The “prohibition” era from 1920-1933 affected the “cocktail” in a few divergent and meaningful ways. First would come the exodus, of bar owners and professionals, into Europe and other “more civilized” locations, which would help spawn the creation and discovery of a new library of drinks. Travelers and professionals were exposed to different liquors and liqueurs from around the world discovering and inventing new concoctions and bringing them back to the U.S. in a massive cross-pollination. Harry McElhones’ “Harry’s New York Bar in Paris,” was one of the most famous and prolific, creating drinks like the, Bloody Mary, French 75, Sidecar, Monkey Gland, Scofflaw, to name a few. While back in the “dry” states, bootlegging, and private “stills” blossomed. The ease of producing gin, made it the dominant alcohol produced in the US, while whiskey and brandy were usually smuggled in through Canada, and rum from our island neighbor’s. The predominance of “bathtub” gin, led to an increased need to “mix” the alcohol with more palatable liquids. As establishments abounded selling alcohol illegally, “keep quiet and speak easy” the variations grew regionally and empirically. One negative side effect caused by prohibition to the “cocktail” was the “corruption” of classic recipes as amateur home brewers/mixers, using limited and subpar ingredients, would re-write recipes that would later convolute the cookbook from time to time. Bar books from this period, and after, start calling themselves “Cocktail” books and would continue the trend towards an image of the “cocktail” as opposed to it’s, humble, albeit majestic, beginning’s as sugar, bitters, water, and alcohol.
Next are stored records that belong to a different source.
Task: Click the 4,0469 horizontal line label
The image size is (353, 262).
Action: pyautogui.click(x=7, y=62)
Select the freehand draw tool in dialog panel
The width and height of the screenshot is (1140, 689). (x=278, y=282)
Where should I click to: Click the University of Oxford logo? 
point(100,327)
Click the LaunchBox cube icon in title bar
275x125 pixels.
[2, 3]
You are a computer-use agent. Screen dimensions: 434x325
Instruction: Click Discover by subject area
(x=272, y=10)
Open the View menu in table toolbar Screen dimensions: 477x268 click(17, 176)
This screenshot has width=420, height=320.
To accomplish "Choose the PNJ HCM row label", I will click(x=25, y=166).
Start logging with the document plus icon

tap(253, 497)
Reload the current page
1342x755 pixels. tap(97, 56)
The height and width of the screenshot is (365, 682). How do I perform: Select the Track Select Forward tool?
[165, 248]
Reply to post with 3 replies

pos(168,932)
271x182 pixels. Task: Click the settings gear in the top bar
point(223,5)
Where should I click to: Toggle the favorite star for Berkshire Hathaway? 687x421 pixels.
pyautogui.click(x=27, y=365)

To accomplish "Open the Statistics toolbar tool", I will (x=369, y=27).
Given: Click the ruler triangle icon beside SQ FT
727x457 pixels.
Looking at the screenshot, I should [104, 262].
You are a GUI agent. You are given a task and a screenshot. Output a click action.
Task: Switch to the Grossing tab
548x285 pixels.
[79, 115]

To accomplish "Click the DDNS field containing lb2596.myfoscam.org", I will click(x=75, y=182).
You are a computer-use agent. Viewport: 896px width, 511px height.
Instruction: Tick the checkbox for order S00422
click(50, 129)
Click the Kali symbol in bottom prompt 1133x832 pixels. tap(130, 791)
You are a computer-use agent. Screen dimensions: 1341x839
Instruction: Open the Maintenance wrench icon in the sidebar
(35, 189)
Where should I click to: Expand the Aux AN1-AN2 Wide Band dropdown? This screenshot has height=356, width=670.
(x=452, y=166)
With the repeal of the 18th amendment in1933, by the ratification of the 21st amendment, alcohol was legal again in the USA. “Cocktails” would then experience a Polynesian blast from the Tiki culture going well into the 1960’s, with Don the Beachcomber and Trader Vic’s paving the way, that is, until the “vodka” craze would kick us into the dark ages of libations. Today we enjoy a classic cocktail resurgence and the beginnings of a second “Golden Age,” a cocktail renaissance, if you will. Cheers to that!